This happenes obout once a month.

Your survey is missing an option for "When I apply OS patches". Our windows servers and VMS are pretty stable. We install OS patches every quarter. Specific reboots for VMS issues are rare, maybe 1-2 a year.

My limited knowledge of Linux makes be believe that OS patches generally don't require reboots. Microsoft Windows patches normally need a server reboot. This seems to be one of the biggest factors over how often a server needs rebooting.

My limited knowledge of Linux makes me believe that OS patches generally don't require reboots. Microsoft Windows patches normally need a server reboot. This seems to be one of the biggest factors over how often a server needs rebooting.

Linux services and programs run in something called 'user-space', which is basically protected memory and execution outside of the kernel.

Because most software and system services reside in these areas, Linux and Unix machines can be updated and patched by just restarting affected services.

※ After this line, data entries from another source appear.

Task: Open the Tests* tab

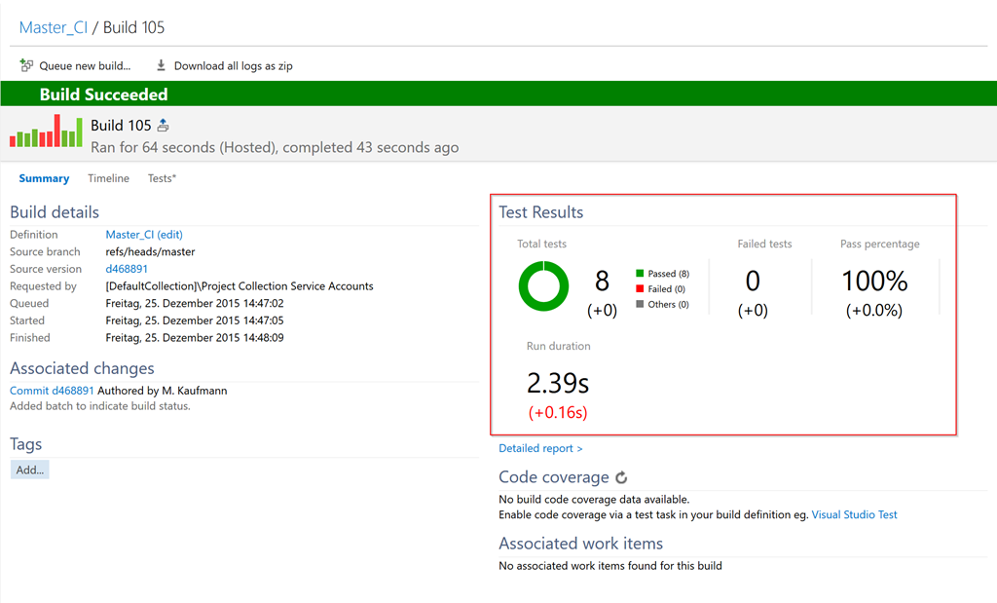Action: pos(162,178)
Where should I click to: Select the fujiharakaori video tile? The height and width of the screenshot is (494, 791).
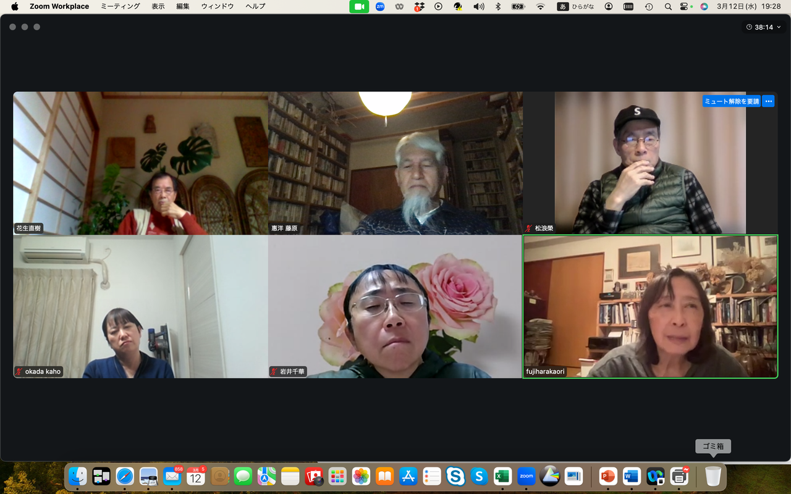[650, 306]
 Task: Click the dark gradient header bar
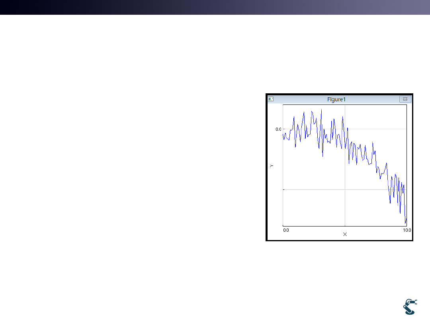(x=215, y=7)
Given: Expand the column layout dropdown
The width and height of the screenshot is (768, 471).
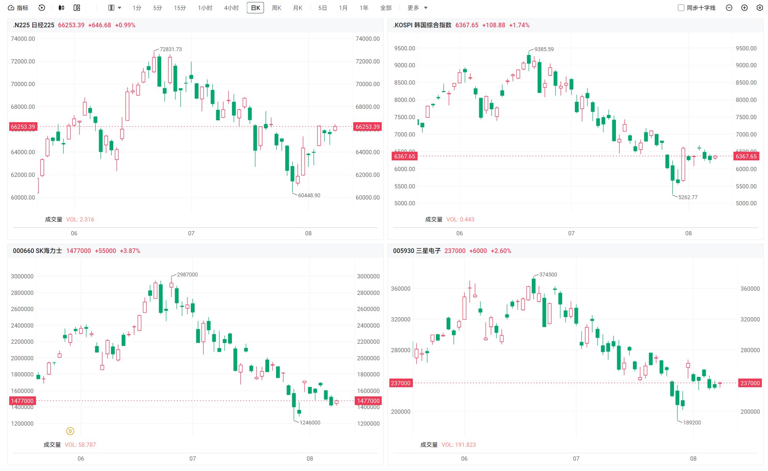Looking at the screenshot, I should 115,8.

Linux kernel changes/upgrades DO require a reboot. It's really the only situation that requires it. Even then, it's only for the kernel itself, and not modules, which are hot-pluggable, and independently restartable depending on the nature of the module.

Windows, on the other hand, has only recently moved video and printer drivers outside of the kernel-space. These were the primary reason behind restarts.

The other reason Windows requires restarts for patches is due to open files. Instead of handling these files intelligently, Windows just assumes that if it's open, and is getting replaced for a patch, to just queue it and handle it on reboot.